I have a computer science problem that I've been thinking a lot about lately, and I'd be interested to hear other people's feedback:
Let's say you have a 3d blockworld (like minecraft). The world is "stable" if, for any block, there exists a solid path from that block to the bottom-most row of blocks. When the world is generated, it's guaranteed to be stable, but as players go around digging up the blocks, they could make the world unstable. For example, the player could dig out the trunk of a tree, in which case the top of the tree would be hovering in midair, and thus the world is unstable.
The goal is to quickly figure out if the world becomes unstable as the result of a dig, and which cubes should be removed to restore the world to a stable state. The algorithm should be fast and work in the context of a world where many digs are taking place, most of which do not make the world unstable.

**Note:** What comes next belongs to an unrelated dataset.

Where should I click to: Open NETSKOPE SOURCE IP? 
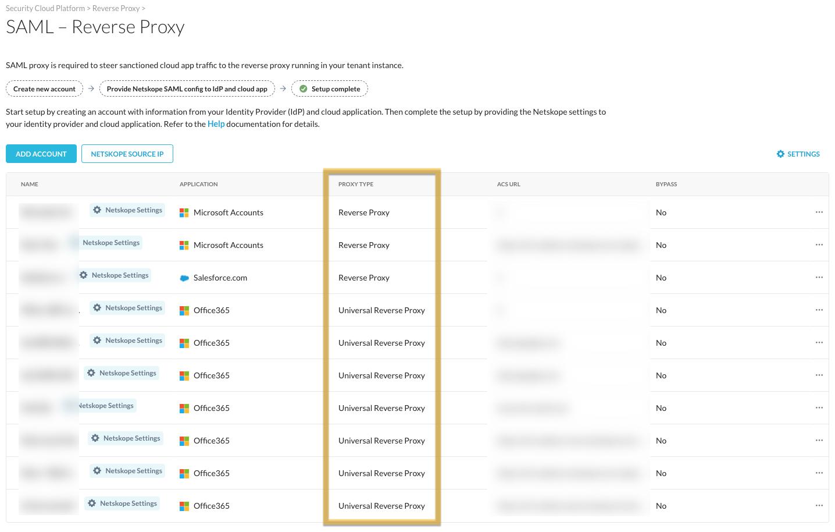click(127, 154)
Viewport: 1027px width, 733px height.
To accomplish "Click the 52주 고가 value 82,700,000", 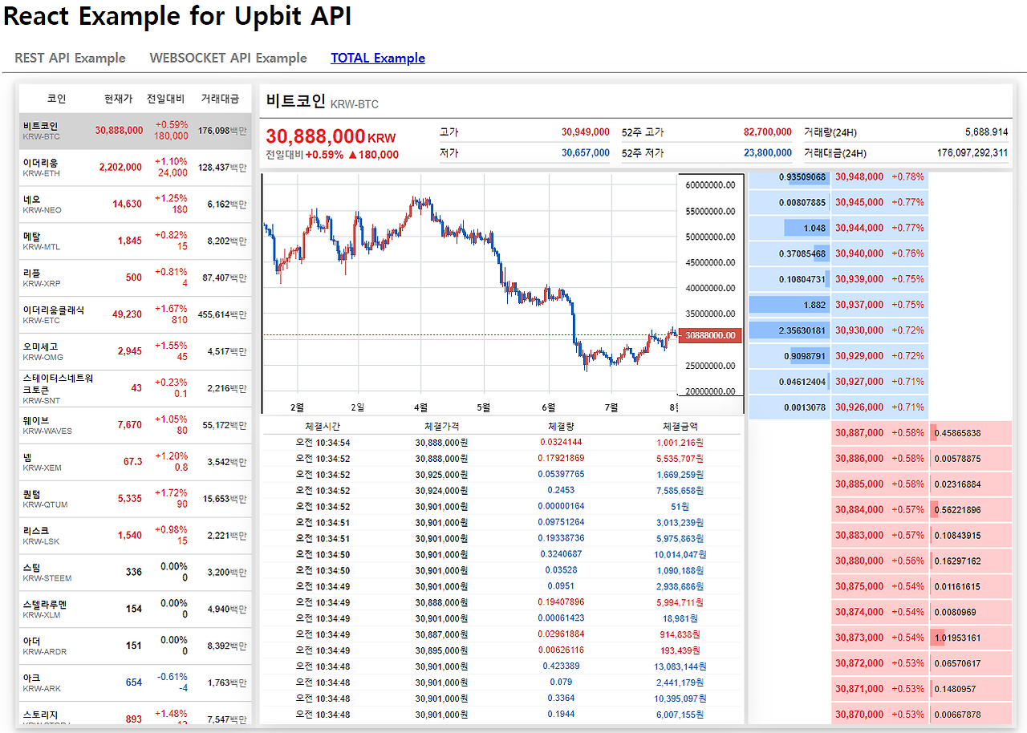I will [x=768, y=132].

One naive approach would be to take each adjacent cube after a dig and find a path to the bottom of the earth. If you can't find a path to the bottom from any of the neighbors, the world is now unstable (and you also learn which cubes to remove as part of the process). This falls apart when the path to the bottom is very long. It's pretty easy to come up with an example where this becomes computationally expensive (Imagine removing the top of a large, winding tower).
This problem can be thought of as a graph problem where you want to quickly detect if a single vertex can divide the graph into two or more components.
I'm interested to hear if anyone has other ideas of ways to make this problem tractable.